Gartner analysts expect a wave of digital business transformation to lift IT spending across every major category. This week, Gartner forecasted that investments in a broad range of artificial intelligence (AI) capabilities, conversational interfaces, distributed ledgers based on blockchain technologies, event-driven IT platforms, augmented and virtual reality applications, advanced security technologies, and devices deployed at the edge of the network to drive Internet of Things (IoT) applications will all have a significant impact on IT spending in 2018. The analysts further predict that by 2022 AI, blockchain technologies, IoT, and conversational interfaces will have utterly transformed IT as we now know it.

Preparing for future challenges

The issue MSPs will need to contend with is determining precisely when and where the projected increases in IT services spending will arise. It’s already clear that many of the technologies that drive IT services revenue today are becoming increasingly automated. Updates to software will increasingly be automatically applied by vendors such as Oracle and VMware. That suggests the IT services revenue opportunity will be much higher up the software stack in the future.

Exercise description
List the technologies that the passage on IT spending says analysts predict will have transformed IT by 2022.

Records shown

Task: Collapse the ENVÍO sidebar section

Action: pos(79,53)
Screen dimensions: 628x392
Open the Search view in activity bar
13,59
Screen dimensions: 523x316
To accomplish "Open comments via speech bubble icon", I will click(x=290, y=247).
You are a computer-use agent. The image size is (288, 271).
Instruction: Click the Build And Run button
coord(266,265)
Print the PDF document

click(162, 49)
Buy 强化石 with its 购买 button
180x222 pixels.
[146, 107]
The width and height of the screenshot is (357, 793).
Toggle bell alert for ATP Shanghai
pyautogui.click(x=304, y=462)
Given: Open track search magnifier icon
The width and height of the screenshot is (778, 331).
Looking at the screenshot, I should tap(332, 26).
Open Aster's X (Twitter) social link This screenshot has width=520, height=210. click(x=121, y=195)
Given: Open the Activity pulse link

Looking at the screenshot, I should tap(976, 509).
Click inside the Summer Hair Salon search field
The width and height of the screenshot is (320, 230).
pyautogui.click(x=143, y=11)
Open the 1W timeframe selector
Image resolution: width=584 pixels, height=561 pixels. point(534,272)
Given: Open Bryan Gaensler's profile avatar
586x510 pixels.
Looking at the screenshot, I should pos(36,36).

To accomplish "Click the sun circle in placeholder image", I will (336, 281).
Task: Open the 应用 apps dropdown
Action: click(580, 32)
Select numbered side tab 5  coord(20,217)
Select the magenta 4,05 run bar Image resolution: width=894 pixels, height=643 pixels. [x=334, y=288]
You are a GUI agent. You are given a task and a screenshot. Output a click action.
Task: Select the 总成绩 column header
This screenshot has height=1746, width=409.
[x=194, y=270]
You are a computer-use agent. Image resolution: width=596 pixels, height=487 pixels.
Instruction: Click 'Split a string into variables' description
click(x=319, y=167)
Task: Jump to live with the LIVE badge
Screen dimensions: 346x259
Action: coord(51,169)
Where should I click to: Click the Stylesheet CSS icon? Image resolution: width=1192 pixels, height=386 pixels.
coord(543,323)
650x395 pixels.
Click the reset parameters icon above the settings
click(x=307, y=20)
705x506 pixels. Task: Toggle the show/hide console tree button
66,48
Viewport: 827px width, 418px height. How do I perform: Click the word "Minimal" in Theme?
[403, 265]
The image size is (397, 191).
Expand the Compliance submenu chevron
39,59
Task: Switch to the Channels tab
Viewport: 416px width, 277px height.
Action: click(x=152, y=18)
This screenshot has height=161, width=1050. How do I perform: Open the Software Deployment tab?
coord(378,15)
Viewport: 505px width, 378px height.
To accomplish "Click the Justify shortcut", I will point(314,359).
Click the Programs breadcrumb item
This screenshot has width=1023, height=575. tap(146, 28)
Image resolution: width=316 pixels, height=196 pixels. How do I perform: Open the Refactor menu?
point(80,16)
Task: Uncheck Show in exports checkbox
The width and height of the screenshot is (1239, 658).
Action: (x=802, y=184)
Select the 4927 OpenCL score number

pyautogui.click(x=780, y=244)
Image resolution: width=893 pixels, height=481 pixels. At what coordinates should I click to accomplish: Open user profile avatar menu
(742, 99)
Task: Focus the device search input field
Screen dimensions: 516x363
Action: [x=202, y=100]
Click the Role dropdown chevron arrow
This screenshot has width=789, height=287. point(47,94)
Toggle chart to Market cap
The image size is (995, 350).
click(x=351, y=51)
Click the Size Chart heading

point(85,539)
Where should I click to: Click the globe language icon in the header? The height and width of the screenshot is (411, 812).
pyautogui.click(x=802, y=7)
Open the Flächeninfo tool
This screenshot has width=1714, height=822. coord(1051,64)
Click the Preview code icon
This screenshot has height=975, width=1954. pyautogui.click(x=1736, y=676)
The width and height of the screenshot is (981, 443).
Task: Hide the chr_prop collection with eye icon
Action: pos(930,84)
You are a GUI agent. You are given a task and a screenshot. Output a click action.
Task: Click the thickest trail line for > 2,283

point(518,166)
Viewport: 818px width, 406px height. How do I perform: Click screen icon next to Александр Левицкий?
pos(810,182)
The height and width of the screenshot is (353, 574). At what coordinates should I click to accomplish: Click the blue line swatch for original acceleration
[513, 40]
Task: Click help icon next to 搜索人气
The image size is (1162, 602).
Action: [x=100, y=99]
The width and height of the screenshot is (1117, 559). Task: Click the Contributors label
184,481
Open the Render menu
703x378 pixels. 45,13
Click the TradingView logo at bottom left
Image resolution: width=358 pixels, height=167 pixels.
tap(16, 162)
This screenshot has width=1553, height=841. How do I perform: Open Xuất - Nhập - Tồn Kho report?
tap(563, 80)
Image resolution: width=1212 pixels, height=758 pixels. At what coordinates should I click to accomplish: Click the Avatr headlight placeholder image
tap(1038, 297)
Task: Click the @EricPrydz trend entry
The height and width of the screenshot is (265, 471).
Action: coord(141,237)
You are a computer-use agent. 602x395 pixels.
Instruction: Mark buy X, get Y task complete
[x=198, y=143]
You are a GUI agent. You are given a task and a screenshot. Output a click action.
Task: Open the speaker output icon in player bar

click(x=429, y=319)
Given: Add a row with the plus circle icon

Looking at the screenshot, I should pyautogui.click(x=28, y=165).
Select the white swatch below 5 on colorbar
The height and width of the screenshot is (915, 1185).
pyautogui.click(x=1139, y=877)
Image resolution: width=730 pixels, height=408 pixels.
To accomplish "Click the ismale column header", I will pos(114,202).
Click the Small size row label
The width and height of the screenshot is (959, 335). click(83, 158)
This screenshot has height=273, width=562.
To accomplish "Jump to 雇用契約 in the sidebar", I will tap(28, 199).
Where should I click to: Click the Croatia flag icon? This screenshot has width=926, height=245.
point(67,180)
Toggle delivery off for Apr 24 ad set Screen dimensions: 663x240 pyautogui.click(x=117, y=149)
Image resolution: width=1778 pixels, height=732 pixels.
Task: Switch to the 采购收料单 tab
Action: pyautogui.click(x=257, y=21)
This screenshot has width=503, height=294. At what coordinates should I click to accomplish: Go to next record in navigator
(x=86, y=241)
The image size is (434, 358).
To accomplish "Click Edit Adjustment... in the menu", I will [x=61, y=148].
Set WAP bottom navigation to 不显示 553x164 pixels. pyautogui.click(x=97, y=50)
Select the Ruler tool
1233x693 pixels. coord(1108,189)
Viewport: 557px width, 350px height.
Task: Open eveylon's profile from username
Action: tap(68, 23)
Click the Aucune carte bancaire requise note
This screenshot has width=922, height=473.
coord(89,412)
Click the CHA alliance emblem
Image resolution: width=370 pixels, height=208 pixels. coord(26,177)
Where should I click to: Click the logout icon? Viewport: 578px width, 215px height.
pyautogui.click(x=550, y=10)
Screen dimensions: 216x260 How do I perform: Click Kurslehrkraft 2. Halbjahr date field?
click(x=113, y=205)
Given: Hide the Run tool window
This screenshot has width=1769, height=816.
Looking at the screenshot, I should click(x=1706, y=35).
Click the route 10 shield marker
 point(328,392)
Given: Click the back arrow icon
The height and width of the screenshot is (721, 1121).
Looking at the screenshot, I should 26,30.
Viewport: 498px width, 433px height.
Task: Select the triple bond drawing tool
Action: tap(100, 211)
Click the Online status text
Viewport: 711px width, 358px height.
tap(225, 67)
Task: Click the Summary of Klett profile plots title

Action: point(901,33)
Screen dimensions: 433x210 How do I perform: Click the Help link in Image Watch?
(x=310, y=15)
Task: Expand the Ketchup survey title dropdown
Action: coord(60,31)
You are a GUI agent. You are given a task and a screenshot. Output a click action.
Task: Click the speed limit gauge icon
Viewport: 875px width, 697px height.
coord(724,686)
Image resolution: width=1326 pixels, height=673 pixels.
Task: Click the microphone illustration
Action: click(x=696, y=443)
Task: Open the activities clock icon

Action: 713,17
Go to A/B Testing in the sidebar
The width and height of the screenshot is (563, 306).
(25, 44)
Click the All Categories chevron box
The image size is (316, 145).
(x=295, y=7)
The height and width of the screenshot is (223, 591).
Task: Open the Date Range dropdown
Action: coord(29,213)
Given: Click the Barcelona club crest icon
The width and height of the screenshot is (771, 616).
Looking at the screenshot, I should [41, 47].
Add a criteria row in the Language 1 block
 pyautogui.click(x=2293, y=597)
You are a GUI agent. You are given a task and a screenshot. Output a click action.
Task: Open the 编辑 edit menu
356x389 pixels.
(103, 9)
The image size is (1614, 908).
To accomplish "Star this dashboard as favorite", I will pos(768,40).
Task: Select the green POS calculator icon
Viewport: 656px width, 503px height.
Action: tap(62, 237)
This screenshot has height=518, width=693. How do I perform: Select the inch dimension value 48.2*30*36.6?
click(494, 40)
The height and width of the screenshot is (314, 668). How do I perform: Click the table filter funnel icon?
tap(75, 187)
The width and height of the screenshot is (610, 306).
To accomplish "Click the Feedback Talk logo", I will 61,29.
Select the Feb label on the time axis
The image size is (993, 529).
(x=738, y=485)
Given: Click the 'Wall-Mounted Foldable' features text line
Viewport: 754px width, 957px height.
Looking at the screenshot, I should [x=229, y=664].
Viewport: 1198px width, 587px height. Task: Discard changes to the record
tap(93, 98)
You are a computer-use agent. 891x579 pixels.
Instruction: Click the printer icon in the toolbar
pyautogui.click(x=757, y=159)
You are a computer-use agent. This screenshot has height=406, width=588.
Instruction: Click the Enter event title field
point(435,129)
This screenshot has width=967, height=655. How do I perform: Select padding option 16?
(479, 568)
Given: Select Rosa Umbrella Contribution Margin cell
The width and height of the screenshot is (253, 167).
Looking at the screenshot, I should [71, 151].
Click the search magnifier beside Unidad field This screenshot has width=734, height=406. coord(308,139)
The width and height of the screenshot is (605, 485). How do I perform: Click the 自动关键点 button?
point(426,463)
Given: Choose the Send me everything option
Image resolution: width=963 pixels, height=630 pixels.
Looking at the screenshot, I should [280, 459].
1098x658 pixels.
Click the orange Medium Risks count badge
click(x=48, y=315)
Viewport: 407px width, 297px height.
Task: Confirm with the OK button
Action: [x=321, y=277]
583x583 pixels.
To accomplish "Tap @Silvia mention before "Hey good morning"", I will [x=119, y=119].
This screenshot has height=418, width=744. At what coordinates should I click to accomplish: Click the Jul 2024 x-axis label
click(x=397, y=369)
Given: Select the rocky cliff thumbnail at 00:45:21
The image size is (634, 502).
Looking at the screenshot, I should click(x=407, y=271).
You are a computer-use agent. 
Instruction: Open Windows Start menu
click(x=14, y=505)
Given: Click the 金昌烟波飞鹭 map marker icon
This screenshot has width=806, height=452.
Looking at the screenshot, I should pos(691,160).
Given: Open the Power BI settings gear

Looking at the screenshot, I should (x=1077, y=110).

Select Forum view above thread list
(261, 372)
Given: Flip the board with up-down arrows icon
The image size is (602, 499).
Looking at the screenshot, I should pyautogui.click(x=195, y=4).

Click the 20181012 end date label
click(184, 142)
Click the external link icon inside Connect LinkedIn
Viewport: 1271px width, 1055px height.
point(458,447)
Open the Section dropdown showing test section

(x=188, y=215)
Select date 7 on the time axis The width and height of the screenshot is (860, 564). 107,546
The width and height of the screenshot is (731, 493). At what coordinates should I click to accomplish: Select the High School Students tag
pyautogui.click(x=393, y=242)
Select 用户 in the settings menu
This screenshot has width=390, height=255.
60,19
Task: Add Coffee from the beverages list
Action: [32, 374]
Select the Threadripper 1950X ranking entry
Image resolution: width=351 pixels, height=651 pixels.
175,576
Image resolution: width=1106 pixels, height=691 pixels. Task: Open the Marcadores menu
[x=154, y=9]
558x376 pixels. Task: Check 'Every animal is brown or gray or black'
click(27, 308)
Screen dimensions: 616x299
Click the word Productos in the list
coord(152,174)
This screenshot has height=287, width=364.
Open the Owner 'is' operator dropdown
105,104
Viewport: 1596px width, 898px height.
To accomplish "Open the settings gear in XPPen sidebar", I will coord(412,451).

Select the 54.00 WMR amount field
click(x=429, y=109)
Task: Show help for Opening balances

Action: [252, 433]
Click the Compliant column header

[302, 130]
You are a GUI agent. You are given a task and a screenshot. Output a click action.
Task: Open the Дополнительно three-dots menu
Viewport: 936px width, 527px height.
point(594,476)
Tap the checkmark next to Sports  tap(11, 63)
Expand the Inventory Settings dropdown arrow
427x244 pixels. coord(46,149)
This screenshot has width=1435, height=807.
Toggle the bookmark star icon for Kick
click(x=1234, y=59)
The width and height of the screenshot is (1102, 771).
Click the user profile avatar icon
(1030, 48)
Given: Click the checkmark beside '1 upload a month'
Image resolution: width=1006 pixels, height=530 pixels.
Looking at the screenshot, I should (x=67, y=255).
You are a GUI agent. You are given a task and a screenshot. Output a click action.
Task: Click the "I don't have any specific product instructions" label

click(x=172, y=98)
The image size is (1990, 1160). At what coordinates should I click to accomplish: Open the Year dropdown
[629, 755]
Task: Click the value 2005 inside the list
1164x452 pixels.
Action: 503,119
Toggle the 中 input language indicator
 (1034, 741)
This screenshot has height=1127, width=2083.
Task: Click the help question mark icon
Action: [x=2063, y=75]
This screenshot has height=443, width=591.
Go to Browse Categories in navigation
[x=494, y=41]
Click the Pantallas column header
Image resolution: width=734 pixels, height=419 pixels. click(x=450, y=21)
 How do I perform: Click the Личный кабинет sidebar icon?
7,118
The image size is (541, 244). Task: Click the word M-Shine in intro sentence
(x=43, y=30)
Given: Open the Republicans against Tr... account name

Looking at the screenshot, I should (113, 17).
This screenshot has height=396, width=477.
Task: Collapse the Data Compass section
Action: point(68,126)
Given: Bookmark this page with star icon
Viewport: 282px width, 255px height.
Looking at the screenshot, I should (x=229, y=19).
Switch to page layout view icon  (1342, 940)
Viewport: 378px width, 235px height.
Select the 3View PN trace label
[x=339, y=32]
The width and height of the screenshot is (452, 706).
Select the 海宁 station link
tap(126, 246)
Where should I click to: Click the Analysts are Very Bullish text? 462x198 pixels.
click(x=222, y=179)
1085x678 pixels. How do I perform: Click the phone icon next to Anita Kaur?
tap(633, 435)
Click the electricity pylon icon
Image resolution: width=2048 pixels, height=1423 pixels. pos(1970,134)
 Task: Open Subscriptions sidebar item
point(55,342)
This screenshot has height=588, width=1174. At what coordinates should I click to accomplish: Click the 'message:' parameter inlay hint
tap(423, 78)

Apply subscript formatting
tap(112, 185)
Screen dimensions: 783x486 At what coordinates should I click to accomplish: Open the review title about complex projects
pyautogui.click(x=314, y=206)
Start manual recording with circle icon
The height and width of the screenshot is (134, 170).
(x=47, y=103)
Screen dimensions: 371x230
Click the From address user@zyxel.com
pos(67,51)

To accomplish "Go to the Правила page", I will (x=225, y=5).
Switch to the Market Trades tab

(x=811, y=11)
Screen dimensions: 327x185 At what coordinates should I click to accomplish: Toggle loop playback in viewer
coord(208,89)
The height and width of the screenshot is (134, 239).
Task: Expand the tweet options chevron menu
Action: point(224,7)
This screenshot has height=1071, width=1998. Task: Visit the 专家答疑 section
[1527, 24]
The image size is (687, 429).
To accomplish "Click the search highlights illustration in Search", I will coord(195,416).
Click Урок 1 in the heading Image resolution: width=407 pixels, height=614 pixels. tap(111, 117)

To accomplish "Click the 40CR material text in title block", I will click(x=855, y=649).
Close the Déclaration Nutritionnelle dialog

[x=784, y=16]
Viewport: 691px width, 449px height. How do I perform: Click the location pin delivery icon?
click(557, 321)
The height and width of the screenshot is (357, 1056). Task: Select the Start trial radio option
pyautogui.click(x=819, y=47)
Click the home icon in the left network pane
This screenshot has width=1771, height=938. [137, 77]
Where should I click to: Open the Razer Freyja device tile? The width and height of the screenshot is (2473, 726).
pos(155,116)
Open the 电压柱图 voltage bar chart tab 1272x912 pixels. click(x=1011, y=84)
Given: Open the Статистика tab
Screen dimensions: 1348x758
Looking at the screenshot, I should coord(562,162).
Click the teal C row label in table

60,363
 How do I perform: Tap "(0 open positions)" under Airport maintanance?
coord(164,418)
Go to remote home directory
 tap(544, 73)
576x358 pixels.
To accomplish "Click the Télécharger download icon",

Solved problem
AI, blockchain technologies, IoT, and conversational interfaces